Oleh: M Rizal Fadillah
BIN mengungkap adanya 50 mubaligh atau ulama radikal di 41 Masjid instansi Pemerintah berdasarkan hasil kajian P3M NU. Berlanjut pada tuntutan DPR-RI agar dibuka siapa 50 penceramah/mubaligh tersebut.
Ada yang unik dari pengungkapan tersebut, pertama disampaikan oleh Badan Intelijen Negara dan kedua Badan Intelijen mengungkapkan atas dasar kajian sebuah badan swasta, yaitu P3M NU.
BIN sebagai badan intelijen negara dalam operasi dan hasil operasi intelijennya semestinya berhati-hati dalam mengungkap. Jika masih mentah, perlu didalami lebih lanjut.
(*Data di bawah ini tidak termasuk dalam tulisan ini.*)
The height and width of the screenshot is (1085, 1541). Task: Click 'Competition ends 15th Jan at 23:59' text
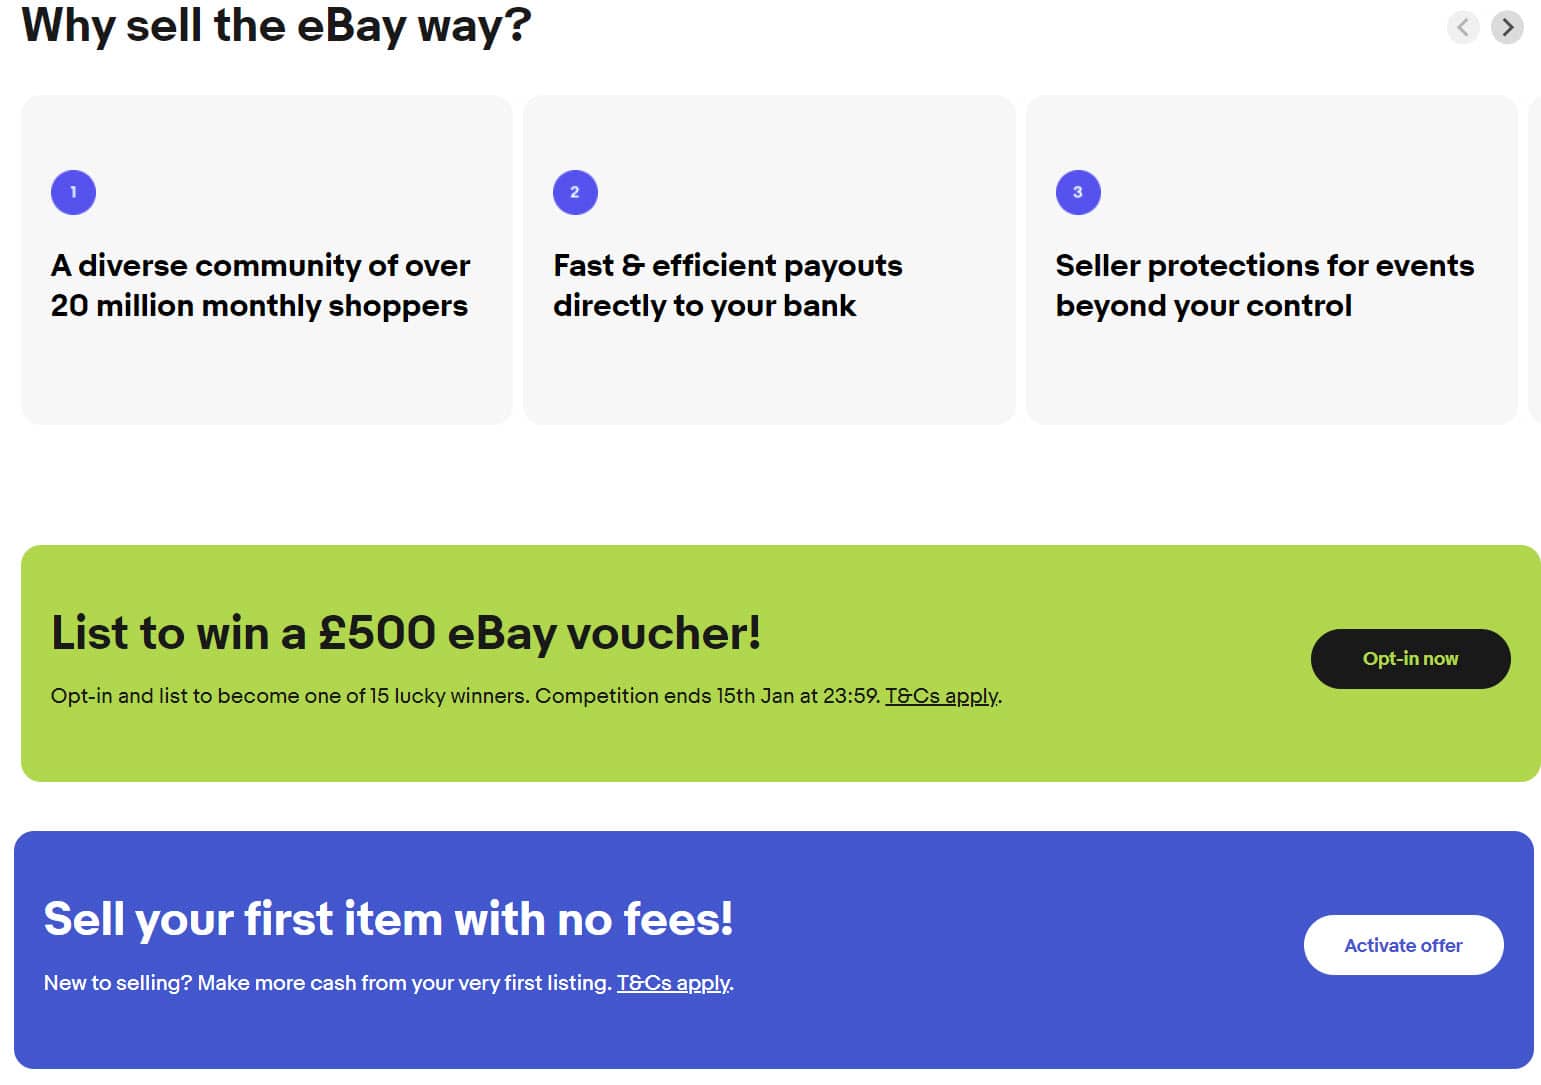[707, 696]
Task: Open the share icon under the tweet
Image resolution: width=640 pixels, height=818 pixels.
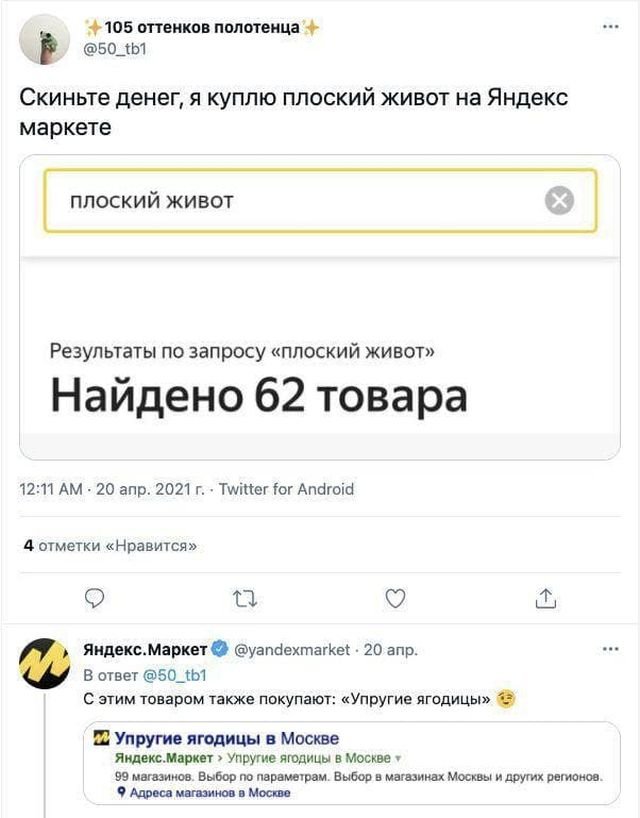Action: pos(545,598)
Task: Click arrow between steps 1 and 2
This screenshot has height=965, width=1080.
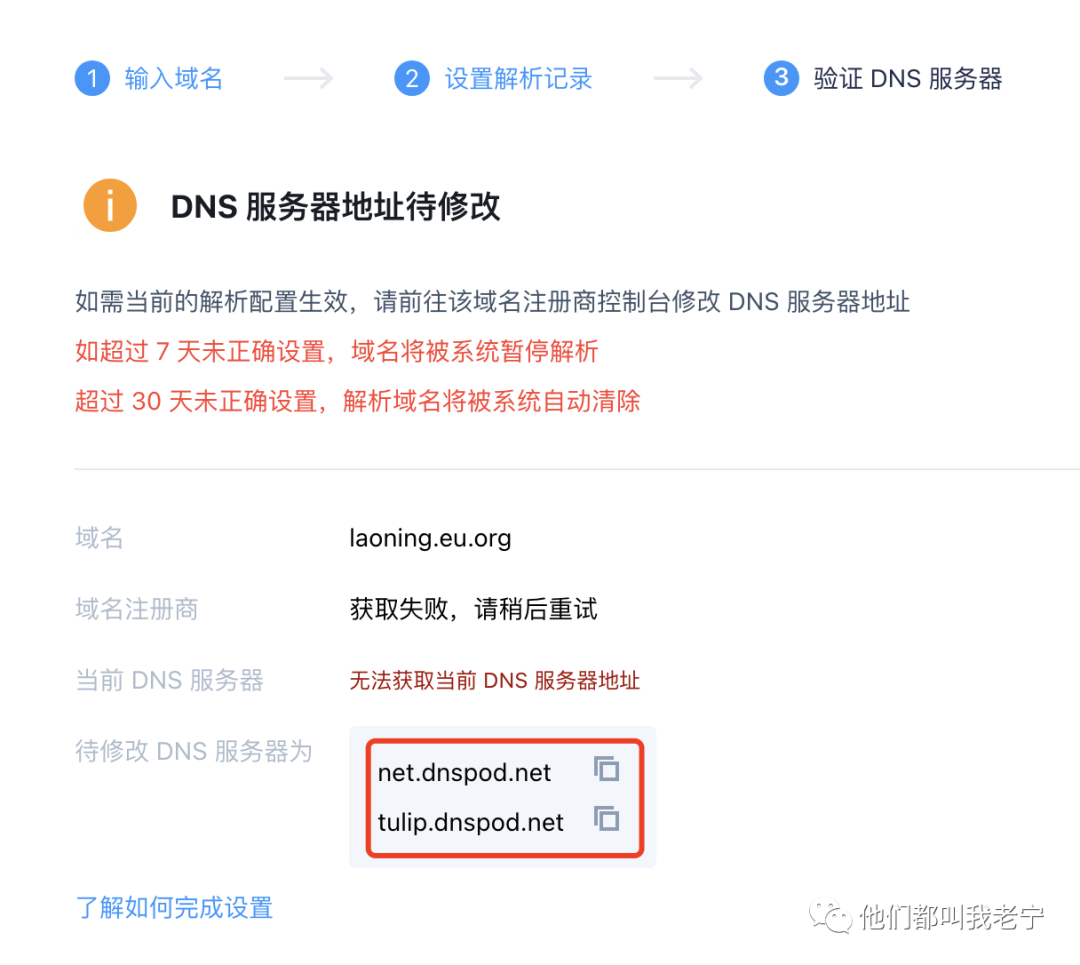Action: (x=309, y=79)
Jika sudah matang, dialokasikan kemana temuan atau kajian itu ditujukan.
Kepada instansi mana yang punya kewenangan menindaklanjuti apakah kementrian, polisi, tentara atau lainnya. BIN bukan lembaga negara yang fungsinya bermanuver politik. Apalagi ungkapan yang menimbulkan pertanyaan lanjutan. Tantangan untuk membuka oleh DPR adalah masalah tersendiri. Implikasinya psikologis, politis, mungkin juga yuridis.
BIN mengungkap 50 penceramah/mubaligh dan 41 masjid terpapar radikalisme berdasarkan kajian sebuah lembaga swasta yang keterujian publiknya masih belum jelas. BIN menempatkan diri seolah-olah sebagai "divisi humas" dari lembaga tersebut. Sebenarnya cukuplah lembaga kajian itu yang mengumumkan, lalu BIN menindaklanjuti sesuai dengan fungsinya.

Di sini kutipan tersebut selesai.